The gods called the bowl, “Sky.”

There was a sunset; there was a sunrise — Two Days.

The gods said:

“Let the water under the sky be brought together in one place

and let the dry land be seen.”

It Was.

The gods called the dry part “Ground,” and the collected waters they called “Sea.”

The gods saw the craftsmanship was good.

The gods said:

“Let the ground sprout with growing sprouts —

plants that seed-forth seeds, fruits trees that fruit, according to their type.”

It Was.

The ground grew growing sprouts, seeding plants seeding seed plants, fruiting fruit trees.

The gods recognized they were well made.

There was a sunset; there was a sunrise — Three Days.

The gods said:

“Let there be lamps in the bowl of the sky to split up the day from the night, that they may be signs (Hebrew “difficult”) for a calendar, and let them be lamps in the bowl of the sky to provide light on the ground.”

It Was.

The gods made two big lamps:

The bigger lamp for ruling the day; the smaller lamp for ruling the night.

And the stars.

The gods placed them in the bowl of the sky to provide light on the ground and to rule the day and the night.

The gods liked what they saw.

There was a sunset; there was a sunrise — Four Days.

The gods said:

“Let the water swarm with a swarm of beings, and let the birds fly across the bowl of the sky.”

The gods created huge sea serpents and all the crawly things that crawl about, with which the water swarmed, after their type, and all the birds, after their type.

And the gods saw they looked good.

And the gods blessed them, saying:

“Grow fruit and be many and fill the water of the seas and let the birds be many.”

There was a sunset; there was a sunrise — Five Days.

The gods said:

“Let the ground bear creatures in types, herd-animals, crawling things, wild things of the earth, all divided by type.”

It Was.

The gods made the wild things of the earth, divided by type, and the herd animals, divided by type, and the crawling things in the dirt, divided by type.

The gods saw it was working out well.

The gods said:

“Let us make people in our shape, looking like us.

Let them rule over the fish in the sea, the birds in the sky, all the earth, all the crawling things that crawl on the ground.”

So the gods made people in their shape, so they looked like the gods,

male and female, the gods created them.

The gods blessed them and said to them:

“Grow fruit and be many and fill up the earth and conquer it. Have rule over the fish in the sea, the birds in the sky and all the crawly things that crawl on the ground.”

The gods said:

“Here, we give you all the seeding plants that seed that are on the face of the earth, all the trees in which fruits fruit. For you they will be for eating. And also for all the living things of the earth — all the birds of the sky and the crawly things that crawl about on the ground — all green plants for eating.”

It Was.

Then the gods looked at all they had done with exceeding satisfaction.

There was a sunset; there was a sunrise — Six Days.

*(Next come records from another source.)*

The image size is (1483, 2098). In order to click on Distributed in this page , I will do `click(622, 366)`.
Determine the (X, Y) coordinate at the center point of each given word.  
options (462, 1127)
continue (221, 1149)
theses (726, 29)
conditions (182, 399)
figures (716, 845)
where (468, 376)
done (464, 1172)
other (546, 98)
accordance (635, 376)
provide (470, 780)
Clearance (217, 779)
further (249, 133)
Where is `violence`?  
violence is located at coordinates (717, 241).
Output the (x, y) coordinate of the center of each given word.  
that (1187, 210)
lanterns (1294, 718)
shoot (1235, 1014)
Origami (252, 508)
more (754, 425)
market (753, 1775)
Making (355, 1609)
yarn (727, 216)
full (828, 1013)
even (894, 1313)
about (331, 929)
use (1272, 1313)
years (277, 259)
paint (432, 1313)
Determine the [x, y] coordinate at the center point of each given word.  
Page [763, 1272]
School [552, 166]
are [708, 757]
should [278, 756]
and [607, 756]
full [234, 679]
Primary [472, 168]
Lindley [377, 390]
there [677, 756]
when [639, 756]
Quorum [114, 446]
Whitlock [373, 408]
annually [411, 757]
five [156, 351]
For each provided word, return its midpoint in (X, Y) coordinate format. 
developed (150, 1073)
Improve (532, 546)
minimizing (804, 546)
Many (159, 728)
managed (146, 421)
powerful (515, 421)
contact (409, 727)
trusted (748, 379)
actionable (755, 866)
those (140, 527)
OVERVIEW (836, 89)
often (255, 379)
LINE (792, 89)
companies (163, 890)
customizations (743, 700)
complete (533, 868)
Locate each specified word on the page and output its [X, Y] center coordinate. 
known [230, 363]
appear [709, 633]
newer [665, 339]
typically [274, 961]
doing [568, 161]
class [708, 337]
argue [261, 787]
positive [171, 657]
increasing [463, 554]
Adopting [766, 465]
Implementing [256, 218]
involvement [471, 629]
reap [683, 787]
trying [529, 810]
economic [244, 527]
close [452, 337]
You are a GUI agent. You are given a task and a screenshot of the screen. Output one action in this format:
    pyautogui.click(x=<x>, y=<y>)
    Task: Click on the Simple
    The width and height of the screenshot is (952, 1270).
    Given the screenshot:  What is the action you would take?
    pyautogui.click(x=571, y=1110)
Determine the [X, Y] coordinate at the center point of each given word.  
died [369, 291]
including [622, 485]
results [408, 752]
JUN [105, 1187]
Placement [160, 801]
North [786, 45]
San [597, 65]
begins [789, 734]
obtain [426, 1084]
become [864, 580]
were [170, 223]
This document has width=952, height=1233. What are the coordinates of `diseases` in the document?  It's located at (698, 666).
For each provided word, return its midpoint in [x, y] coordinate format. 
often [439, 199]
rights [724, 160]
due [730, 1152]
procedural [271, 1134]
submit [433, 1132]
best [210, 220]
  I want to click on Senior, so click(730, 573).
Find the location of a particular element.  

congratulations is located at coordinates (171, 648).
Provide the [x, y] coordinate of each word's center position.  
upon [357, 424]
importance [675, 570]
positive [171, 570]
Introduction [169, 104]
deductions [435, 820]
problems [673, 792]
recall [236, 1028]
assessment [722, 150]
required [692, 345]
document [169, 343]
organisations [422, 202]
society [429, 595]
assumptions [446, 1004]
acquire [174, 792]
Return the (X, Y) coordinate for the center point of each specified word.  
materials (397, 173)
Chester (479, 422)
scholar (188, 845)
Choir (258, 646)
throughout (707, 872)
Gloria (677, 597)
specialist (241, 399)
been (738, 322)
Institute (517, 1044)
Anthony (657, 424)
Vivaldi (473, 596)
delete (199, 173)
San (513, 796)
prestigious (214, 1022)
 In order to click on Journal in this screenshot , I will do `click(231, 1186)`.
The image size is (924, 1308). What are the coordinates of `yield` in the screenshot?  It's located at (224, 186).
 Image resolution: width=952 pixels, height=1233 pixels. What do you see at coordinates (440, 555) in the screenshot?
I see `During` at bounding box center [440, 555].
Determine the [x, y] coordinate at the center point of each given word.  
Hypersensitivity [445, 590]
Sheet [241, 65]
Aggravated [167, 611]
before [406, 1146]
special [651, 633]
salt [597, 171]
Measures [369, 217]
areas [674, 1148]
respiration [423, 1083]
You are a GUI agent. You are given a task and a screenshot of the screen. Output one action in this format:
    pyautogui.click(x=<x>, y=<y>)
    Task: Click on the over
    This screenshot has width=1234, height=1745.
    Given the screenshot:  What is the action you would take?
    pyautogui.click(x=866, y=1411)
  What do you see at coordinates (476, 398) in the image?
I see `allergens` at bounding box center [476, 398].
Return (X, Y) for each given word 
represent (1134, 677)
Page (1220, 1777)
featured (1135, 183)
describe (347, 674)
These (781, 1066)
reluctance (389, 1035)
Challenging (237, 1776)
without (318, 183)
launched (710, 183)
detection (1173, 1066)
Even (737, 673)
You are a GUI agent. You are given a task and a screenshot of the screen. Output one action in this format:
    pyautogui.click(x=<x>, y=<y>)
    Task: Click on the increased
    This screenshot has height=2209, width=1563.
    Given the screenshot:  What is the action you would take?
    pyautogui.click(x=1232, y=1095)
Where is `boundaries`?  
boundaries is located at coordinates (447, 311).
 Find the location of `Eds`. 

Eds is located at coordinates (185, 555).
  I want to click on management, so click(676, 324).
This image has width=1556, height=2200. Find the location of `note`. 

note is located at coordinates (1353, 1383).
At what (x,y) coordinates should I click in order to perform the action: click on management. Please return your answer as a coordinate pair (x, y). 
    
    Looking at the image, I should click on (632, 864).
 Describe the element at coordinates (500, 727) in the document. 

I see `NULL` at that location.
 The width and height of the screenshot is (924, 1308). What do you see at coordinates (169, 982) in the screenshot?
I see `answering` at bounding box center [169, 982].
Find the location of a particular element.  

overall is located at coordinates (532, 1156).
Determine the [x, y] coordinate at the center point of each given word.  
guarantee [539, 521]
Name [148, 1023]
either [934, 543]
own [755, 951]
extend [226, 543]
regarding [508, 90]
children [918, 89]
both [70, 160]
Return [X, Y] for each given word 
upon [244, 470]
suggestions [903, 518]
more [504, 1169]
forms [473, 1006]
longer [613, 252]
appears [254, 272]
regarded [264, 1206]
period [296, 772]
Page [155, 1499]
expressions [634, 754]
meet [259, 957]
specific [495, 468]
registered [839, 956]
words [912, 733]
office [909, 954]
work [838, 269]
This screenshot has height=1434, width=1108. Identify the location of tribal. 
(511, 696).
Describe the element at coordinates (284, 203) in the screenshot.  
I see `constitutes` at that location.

So, everything was finished — sky and earth, with all their entourages.

The gods had finished, on the seventh day, the work they had done

Then they stopped on the seventh day, all the work they had done.

The gods gave the seventh day their blessing and made it sacred, for on that day, they stopped working on all that they had done.

This is how it all began, the sky and the earth and all history.